Both the Congressional Budget Office and the Joint Committee on Taxation – noted and nonpartisan budget and tax authorities – have said that ACA will levy more than $1 trillion dollars in taxes, barely a dime of which families and small employers can afford. Half of the 21 new taxes will hit families and business owners making less than $250,000 per year ($200,000 for individual filers). This flies in the face of the president’s promise to not increase taxes on low- and middle-income earners. It’s also hurtful to the nation’s job creators, most of whom file as individuals.

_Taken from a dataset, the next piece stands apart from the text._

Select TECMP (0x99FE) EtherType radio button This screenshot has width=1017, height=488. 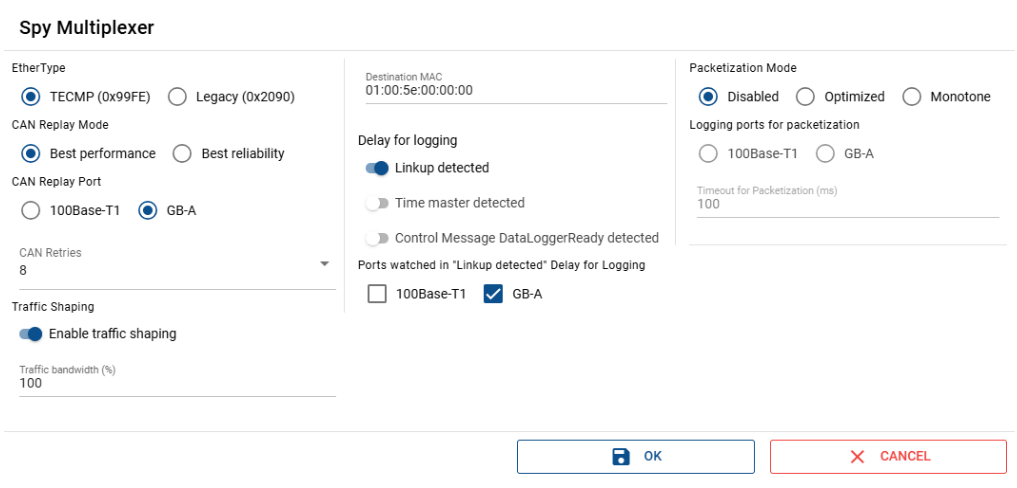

One of these taxes, called a “fee” in the law but known as the Health Insurance Tax to the rest of us, is a particular threat. The Joint Committee on Taxation says “a very large portion of the insurance industry fee [will] be passed forward to purchasers of insurance in the form of higher premiums.” This tax, slated to raise more $100 billion at the expense of families and small businesses, is expected to drive up the average American family’s health care premiums by approximately $500 per year, according to Douglas Holtz-Eakin, former CBO director.
Farmers and ranchers are particularly worried about a mandate requiring businesses to provide health insurance coverage to their employees if they have 50 or more “full-time equivalent” employees on the payroll. If they don’t provide minimum insurance coverage and if certain employees receive a tax credit and purchase insurance through the exchanges, these small business owners face hefty monetary penalties.
The amount of paperwork alone required by the new law would make the most robust of us queasy. The administration’s own documents estimate that ACA’s new tax rules will add more than 40 million hours of paperwork per year to individuals and businesses. With new regulations on the way, those numbers are only going up.
Three years, a Supreme Court ruling and many congressional tussles later, ACA appears to be here to stay. Farmers and ranchers may have accepted that, but they’re not resigned to swallowing this bad economic medicine.
Families and small businesses are hoping that by addressing some of the most problematic aspects of ACA, the economic prognosis for the whole country will improve. That’s why they’re calling for Congress to get rid of the HIT and eliminate the employer mandate. There’s also plenty to be done to help farmers, ranchers and many others get out from under the pile of regulations the law will bury them under.